## Records shown
____________________

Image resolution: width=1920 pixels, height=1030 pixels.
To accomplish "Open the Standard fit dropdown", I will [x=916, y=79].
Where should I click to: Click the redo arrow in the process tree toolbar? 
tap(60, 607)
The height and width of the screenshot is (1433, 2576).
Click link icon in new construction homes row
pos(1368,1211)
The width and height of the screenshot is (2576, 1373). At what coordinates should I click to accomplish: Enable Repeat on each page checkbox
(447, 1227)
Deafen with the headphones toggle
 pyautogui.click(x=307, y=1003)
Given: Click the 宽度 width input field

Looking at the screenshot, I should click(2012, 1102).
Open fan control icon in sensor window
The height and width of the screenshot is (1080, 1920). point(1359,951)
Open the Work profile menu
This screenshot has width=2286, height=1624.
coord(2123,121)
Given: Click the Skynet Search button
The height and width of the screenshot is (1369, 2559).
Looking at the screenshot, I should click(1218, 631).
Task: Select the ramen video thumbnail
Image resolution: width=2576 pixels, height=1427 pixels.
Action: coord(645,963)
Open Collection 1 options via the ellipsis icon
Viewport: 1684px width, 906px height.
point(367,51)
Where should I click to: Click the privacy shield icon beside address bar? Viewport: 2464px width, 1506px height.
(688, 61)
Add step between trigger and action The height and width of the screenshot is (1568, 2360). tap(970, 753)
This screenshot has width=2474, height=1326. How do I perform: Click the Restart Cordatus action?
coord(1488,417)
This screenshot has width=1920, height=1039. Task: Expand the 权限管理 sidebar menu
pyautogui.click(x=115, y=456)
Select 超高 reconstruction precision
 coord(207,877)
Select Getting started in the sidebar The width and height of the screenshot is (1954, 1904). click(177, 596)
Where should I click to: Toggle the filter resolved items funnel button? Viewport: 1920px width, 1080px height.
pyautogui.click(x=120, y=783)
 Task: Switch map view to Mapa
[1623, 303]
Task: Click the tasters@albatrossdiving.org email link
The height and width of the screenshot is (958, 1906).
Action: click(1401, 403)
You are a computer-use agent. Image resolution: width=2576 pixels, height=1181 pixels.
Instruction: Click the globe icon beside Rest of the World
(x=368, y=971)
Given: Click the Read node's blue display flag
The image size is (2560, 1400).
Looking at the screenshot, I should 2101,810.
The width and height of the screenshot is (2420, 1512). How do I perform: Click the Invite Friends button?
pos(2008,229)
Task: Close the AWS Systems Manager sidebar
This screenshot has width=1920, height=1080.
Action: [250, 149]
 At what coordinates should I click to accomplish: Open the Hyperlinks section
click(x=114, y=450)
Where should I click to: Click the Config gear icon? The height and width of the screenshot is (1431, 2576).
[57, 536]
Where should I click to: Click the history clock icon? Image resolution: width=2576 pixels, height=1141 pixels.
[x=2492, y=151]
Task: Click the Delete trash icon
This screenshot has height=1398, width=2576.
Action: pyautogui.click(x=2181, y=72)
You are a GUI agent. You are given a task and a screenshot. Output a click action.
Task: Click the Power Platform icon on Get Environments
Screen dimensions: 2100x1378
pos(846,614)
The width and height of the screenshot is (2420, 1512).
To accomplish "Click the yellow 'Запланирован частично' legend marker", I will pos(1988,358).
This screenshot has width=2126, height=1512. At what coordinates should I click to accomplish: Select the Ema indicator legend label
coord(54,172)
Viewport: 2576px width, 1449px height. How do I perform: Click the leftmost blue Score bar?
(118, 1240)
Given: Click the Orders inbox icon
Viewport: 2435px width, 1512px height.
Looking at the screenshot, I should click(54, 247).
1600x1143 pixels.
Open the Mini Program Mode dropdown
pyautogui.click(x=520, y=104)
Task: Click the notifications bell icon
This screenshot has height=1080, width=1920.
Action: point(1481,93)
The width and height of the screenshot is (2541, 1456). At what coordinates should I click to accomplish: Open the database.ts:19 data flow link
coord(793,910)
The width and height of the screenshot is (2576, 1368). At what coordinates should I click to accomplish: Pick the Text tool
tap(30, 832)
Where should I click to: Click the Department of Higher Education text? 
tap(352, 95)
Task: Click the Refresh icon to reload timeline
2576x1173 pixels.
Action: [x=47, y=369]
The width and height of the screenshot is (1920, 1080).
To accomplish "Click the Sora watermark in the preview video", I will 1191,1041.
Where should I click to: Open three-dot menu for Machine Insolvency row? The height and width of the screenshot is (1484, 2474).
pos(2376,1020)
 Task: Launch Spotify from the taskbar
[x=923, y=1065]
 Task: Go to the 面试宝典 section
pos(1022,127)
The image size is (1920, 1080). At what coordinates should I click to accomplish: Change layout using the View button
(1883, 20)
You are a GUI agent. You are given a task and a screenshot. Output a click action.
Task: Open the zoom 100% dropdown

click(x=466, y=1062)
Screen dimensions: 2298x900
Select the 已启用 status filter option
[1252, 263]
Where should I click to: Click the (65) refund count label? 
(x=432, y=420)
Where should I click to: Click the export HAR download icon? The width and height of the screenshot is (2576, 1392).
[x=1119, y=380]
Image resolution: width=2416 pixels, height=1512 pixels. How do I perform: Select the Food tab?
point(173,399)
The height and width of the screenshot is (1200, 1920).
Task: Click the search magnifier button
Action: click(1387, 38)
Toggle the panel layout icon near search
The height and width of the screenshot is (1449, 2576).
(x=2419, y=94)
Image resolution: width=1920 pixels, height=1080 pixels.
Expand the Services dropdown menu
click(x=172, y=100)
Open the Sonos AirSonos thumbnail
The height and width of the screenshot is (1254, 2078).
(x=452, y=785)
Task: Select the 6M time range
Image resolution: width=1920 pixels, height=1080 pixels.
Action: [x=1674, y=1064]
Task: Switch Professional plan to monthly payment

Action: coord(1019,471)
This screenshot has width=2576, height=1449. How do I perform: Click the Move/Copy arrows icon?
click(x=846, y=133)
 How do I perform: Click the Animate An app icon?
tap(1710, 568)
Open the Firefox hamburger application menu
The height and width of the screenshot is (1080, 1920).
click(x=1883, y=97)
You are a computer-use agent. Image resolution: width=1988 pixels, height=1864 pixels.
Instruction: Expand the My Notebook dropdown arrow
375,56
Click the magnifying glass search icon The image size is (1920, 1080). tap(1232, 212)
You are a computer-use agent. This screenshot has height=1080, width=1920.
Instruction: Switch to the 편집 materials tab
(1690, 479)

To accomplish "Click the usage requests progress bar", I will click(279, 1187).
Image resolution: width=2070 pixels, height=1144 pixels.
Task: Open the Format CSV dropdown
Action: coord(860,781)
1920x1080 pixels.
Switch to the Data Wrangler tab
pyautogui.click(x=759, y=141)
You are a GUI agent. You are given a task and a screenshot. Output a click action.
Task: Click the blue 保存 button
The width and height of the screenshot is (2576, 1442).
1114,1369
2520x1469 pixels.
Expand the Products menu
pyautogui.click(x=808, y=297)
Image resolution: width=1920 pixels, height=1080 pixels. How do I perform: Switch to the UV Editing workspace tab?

____________________

Using the listing above, locate the lines that hold "video" and copy each one.

Task: Select the ramen video thumbnail
To accomplish "Click the Sora watermark in the preview video", I will 1191,1041.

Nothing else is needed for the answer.